Charley’s Fund, Duchenne UK, and Joining Jack recently announced a collaborative grant to Dr. Dada Pisconti of the University of Liverpool in England. With this grant and additional funding from the Medical Research Council (MRC), Dr. Pisconti is exploring whether a type of therapeutic known as “neutrophil elastase inhibitors” may help slow or stop the progression of Duchenne muscular dystrophy (DMD). We sat down with her for a quick Q+A on what has her excited about this line of research and what she hopes to achieve with this grant.
Q: So let’s cut right to the chase: What has you excited about this particular research project?
I think the most exciting thing about the potential use of neutrophil elastase inhibitors for the treatment of DMD is that these drugs have been already in the clinic for other diseases (usually cystic fibrosis and COPD), and this means a potentially faster timeline to delivering them to boys with Duchenne. We know they are safe and have very few side effects. Therefore, if they show promising results in the preclinical studies that we are about to start in dystrophic mice, the repurposing of these drugs for DMD could be relatively quick compared to drugs that start from scratch and have never been in humans before. Moreover, these drugs are expected to be effective in all patients with DMD, irrespective of the specific underlying mutation.
Q: Tell us more about how neutrophil elastase inhibitors work. What does neutrophil elastase do? How could inhibiting it help change DMD progression?
Neutrophil elastase (NE) is a “protease” – a protein that cleaves other proteins. NE in particular is a very potent protease released by neutrophils, a subset of white blood cells, in damaged tissues or at the site of an infection. It targets several proteins that play important roles in the muscle regeneration process, such as cytokines, which are mediators of inflammation, and extracellular matrix proteins, which are the “glue” that keeps cells together. In a normal response to injury, NE is present in the muscle tissue only transiently and helps by triggering a healthy regenerative response. We found, however, that muscles of dystrophic mice show constantly high levels of NE. The elevated NE levels in dystrophic muscle damage the muscle cells, promote chronic inflammation and fibrosis, and prevent muscle stem cells from regenerating the damaged muscle. By inhibiting NE, we hope to mitigate those negative effects.
Q: I know we all wish it were as simple as “Eureka! Great idea. Now let’s get it into the clinic!” What needs to happen now before we can test this approach in people with Duchenne?
In real life, scientists almost never have a Eureka moment. Discoveries like this come from relentless, meticulous work, usually carried out by a team of people who learn something new every day. And after the discovery, there’s much more work like that still yet to be done. It’s pretty much like building a house with many small bricks, step by step, day by day.

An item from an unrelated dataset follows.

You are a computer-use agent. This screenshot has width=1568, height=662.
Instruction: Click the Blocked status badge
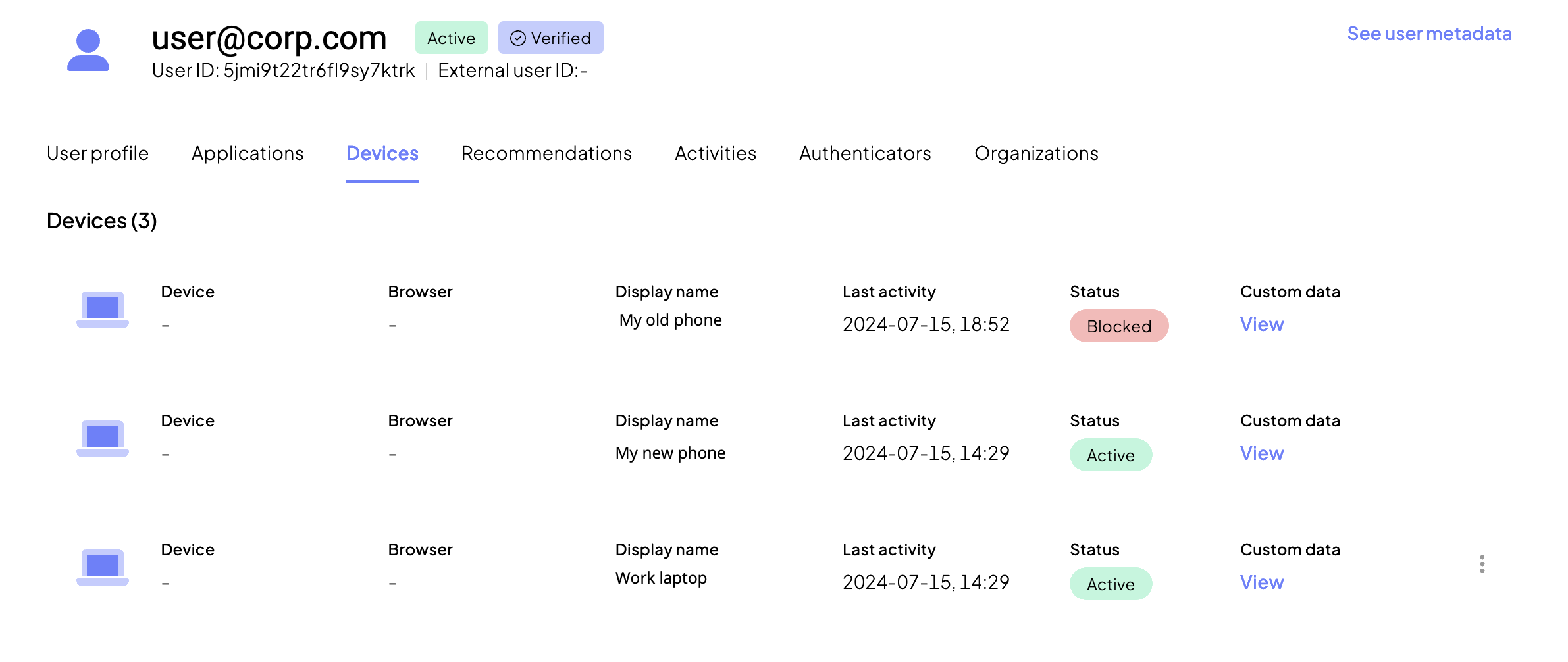(x=1119, y=326)
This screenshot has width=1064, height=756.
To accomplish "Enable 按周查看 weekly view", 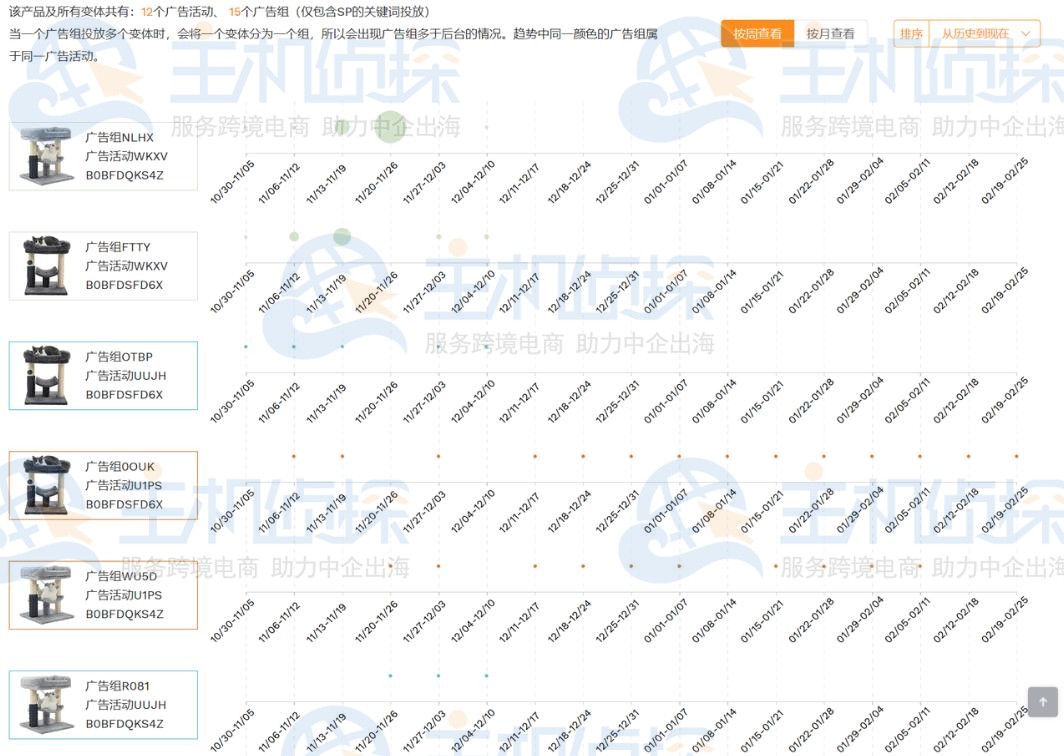I will pos(757,33).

So far, we have learned that NE is constantly increased in dystrophic muscles. We have also learned that it negatively affects muscle cell integrity and muscle stem cell function when the cells are studied outside the body, in a Petri dish. And, we know that we can block NE with specific drugs called NE inhibitors, which prevent NE-induced damage to muscle cells and muscle stem cells. Now we need to see what happens if we block NE in a fully formed organism that has muscular dystrophy, such as a mouse.
With this project, we’re doing a few things. To begin with, we have three different NE inhibitors that could be advanced toward the clinic. We have to start by running tests that will help us identify which one should have the best shot of working. Once we know this, we begin a series of tests in mice to see what impact it has on several biological and functional measures. We will give that NE inhibitor to mice that have muscular dystrophy for 12 weeks. During these 12 weeks, we will check whether grip strength of the mice treated with the NE inhibitor has improved compared to the grip strength of mice treated with a placebo. We will also record how much mice exercise when we put a guinea pig wheel in their cage. At the end of the 12 weeks, we will measure tissue integrity via MRI, and we’ll measure the force produced by single muscles, CK levels and many other parameters. In parallel, we will also treat mice with prednisolone so that we can compare whether the NE inhibitor is better than the current standard of care at ameliorating signs and symptoms of muscular dystrophy.
Q: That makes a lot of sense. So then if the results of these experiments are positive, what happens next?
This study aims to provide what we call a “proof-of-concept” – in other words, proof that NE inhibitors have some efficacy in a living organism with muscular dystrophy. If the results of this initial proof-of-concept study are positive, it means we can build on that knowledge to continue laying more bricks, so to speak. What exactly comes next will depend on what we learn from this research program. If the results are positive, we may want to validate the test in another animal model. We may also find there’s reason to test more doses to be sure that we give this treatment approach the best possible chance of success when it’s time to conduct a human clinical trial. Looking out even farther, we can start thinking about things like whether the NE inhibitor might have heightened efficacy in combination with other therapies. But first and foremost, we want to see if we get the proof-of-concept we hope for. If we do, next steps will be designed to get a NE into a human clinical trial swiftly, safely, and smartly.